Absurdo (em nome de Jesus)
Conhecereis a verdade e a verdade vos libertará (João - 8,32)
José Elias Aiex Neto
Há muito tempo vinha recebendo convites para ir a um jantar da Adhonep (Associação dos Homens de Negócio do Evangelho Pleno) e nunca encontrava oportunidade para tal. Há cerca de 2 semanas, atendendo a um gentil chamamento de um conhecido, adquiri um convite para ir a um jantar daquela entidade, em Foz do Iguaçu.
Confesso que sempre imaginei que a Adhonep era uma entidade formada por homens e mulheres com atividade empresarial e que cultuam o Evangelho. Nesses jantares ouviria depoimentos de como essas pessoas conciliam tais atividades com os ensinamentos bíblicos.
No dia em que fui ao jantar, no entanto, o preletor, que veio de São Gonçalo (RJ) para falar aos participantes do ágape, deixou-me atônito. Iniciou sua falação dizendo que foi um homem desonesto, que roubou, que corrompeu políticos, que passou outras pessoas para trás, que mentiu etc. Em função de um problema que teve com a Justiça, foi obrigado a pedir ajuda de Deus, graças à sua esposa que era evangélica.
Por uma circunstância do destino, tal ajuda, que seria para que ele não pagasse uma dívida na Justiça, acabou aparecendo. Em função de ter sido sequestrado, em outra ocasião, recorreu novamente a Deus e conseguiu sair ileso do sequestro.
A partir de então passou a usar o nome de Jesus a todo o momento, como fez naquele jantar.
Dedicou-se a frequentar uma penitenciária e lá conseguiu o prodígio de ajudar a curar um homossexual aidético da AIDS e do homossexualismo, coisa que a ciência mundial não conseguiu até hoje. Ao final de sua palestra, logicamente que havia um livro e um vídeo seus à venda.
Confesso que saí daquele jantar assustado, pois não imaginava que pudesse estar acontecendo coisas como aquela em nosso país. Minha estupefação e até medo é pelo seguinte:
1 - Existem leis que regulam o comportamento dos homens dentro de uma sociedade. Quando o pobre rouba uma galinha ele vai preso. Quando alguém passa outrem para trás ele é processado e tem que reparar o seu erro. O preletor da palestra da ADHONEP confessou a cerca de 100 pessoas que estavam naquele jantar que roubou e corrompeu e não cumpriu um dia sequer de pena.

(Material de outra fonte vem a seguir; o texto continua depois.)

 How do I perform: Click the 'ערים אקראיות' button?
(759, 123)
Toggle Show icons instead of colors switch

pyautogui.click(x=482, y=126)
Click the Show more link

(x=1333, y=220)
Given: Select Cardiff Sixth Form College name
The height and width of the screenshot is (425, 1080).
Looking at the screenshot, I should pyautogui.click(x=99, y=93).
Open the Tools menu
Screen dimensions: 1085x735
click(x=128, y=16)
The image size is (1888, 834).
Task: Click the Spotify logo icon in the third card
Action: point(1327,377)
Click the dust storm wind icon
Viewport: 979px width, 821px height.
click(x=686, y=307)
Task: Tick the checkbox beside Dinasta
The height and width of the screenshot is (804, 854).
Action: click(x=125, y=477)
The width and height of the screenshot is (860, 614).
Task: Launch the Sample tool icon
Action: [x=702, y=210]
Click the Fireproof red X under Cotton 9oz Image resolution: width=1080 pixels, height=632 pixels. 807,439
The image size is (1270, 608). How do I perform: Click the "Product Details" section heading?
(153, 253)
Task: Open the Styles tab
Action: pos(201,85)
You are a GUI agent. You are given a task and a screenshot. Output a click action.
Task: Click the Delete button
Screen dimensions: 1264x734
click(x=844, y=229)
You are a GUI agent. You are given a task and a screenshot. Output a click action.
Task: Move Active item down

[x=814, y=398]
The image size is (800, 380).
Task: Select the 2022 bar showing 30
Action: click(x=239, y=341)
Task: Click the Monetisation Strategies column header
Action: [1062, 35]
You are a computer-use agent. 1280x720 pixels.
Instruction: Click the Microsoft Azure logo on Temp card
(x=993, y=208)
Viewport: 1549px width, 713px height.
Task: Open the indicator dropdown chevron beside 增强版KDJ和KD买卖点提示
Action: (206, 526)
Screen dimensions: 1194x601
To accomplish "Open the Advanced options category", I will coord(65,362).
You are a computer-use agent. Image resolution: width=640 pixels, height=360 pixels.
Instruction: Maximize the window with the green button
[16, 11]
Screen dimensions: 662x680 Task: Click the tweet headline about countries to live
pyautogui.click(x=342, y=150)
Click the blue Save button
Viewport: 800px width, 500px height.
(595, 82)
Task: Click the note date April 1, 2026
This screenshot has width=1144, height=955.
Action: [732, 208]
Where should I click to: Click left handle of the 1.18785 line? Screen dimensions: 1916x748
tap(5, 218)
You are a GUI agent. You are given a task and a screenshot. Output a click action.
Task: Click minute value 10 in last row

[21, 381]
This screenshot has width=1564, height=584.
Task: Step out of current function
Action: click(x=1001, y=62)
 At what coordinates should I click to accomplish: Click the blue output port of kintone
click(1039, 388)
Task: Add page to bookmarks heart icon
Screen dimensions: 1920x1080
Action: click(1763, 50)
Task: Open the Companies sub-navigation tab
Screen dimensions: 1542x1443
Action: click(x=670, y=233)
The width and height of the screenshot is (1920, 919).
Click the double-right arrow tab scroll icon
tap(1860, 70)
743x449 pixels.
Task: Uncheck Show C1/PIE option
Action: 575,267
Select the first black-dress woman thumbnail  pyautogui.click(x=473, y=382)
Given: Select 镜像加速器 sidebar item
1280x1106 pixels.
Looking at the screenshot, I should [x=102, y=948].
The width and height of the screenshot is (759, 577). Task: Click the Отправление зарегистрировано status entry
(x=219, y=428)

2 - Todos nós queremos que nossos filhos frequentem uma Universidade e aprendam uma profissão baseada na ciência. Nós, médicos, conhecemos as limitações da ciência, porém continuamos a estudar e pesquisar exaustivamente para tentar descobrir a cura para doenças como o câncer e a AIDS. No entanto, um dissimulado, usando o nome de Jesus, tem a coragem de afirmar que curou AIDS, o que lhe daria o Prêmio Nobel de Medicina, se fosse verdade. Assim, temos que parar de gastar tempo, dinheiro, e energia para enviar nossos filhos para a universidade.
3 - Sou cristão desde criança, quando frequentava a escola dominical da Igreja Presbiteriana Independente de Maringá. Aprendi com Jesus Cristo o mandamento: ‘‘amai ao teu próximo como a ti mesmo’’ (Marcos 12,31), e venho, ao longo de minha vida tentando praticá-los ao máximo. No entanto, não falo o nome de Jesus a todo momento, pois obedeço ao mandamento da Lei de Deus, que diz: ‘‘não tomarás seu santo nome em vão’’.
Nunca roubei, corrompi ou fui corrompido. No entanto, vejo pessoas como aquele preletor usar o nome de Jesus para justificar suas fraquezas.
É preciso que a sociedade reflita sobre essas coisas que estão ocorrendo em nosso país. Será que a inversão de valores chegará a um ponto tal que não ligaremos mais para o Poder Judiciário e nem para a Ciência? Será que estamos vivendo a era dos falsos profetas, como diz a Biblia?
Será que se um pobre tivesse roubado galinha para comer também seria perdoado do crime se dissesse para o delegado que encontrou Jesus, ou será que isso só acontece com os ‘‘homens de negócio do evangelho pleno’’?
- JOSÉ ELIAS AIEX NETO é vice-presidente do Centro de Direitos Humanos, titular do Conselho Municipal de Saúde e presidente do Partido Socialista Brasileiro em Foz do Iguaçu.